Gai Yang

Personal information
- Date of birth: 2 January 1987 (age 39)
- Place of birth: Shenyang, Liaoning, China
- Height: 1.82 m (6 ft 0 in)
- Position: Midfielder

Youth career
- Years: Team
- 2004–2007: Marseille

= Gai Yang =

Chinese association football player

Gai Yang (盖阳; born 2 January 1987) is a Chinese former footballer.

==Club career==
Born in Shenyang, Liaoning, Gai moved to Dalian with his father when he was young. Though he reportedly played for Dalian Shide, Gai himself stated that he merely trained with a number of clubs in China, and was a free agent.

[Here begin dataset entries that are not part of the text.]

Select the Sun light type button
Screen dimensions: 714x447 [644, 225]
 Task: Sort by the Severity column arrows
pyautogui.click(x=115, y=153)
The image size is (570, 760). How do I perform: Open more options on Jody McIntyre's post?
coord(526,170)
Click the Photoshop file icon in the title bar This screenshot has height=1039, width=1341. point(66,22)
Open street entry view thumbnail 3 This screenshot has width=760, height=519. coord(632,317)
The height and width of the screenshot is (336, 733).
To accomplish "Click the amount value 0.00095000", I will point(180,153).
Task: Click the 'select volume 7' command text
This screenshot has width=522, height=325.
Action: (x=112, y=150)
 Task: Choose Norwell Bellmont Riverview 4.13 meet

Gai first went on a six-month trial with French club Marseille in January 2004. Having impressed on trial, club owner Robert Louis-Dreyfus personally travelled to Beijing to sign the two-year contract to bring him to Marseille.

In preparation for the 2008 Summer Olympics in Beijing, the China Olympic team arranged a friendly against Marseille. Gai featured for Marseille in this friendly for a mere 15 minutes, which he later stated was regrettable, as he had hoped to be included in the final squad.

In 2007, with Gai's contract with Marseille set to be terminated, he returned to China. On his return, he was unable to find a professional club to sign with, and eventually resorted to playing amateur football while studying football coaching.

==Coaching career==
In December 2007, Gai obtained student status at the Tongji University, where he would go on to study economics and management. While at the university, he played for their football team. He would go on to the Beijing Sport University to study for his master's degree.

He worked as a coach at Ai Football Club and the Beijing UBest Football Club, both youth football academies.

==Personal life==
Yang is the son of former Chinese international footballer Gai Zengchen. His uncles, Gai Zengsheng, Gai Zengxian and Gai Zengjun were all also professional footballers.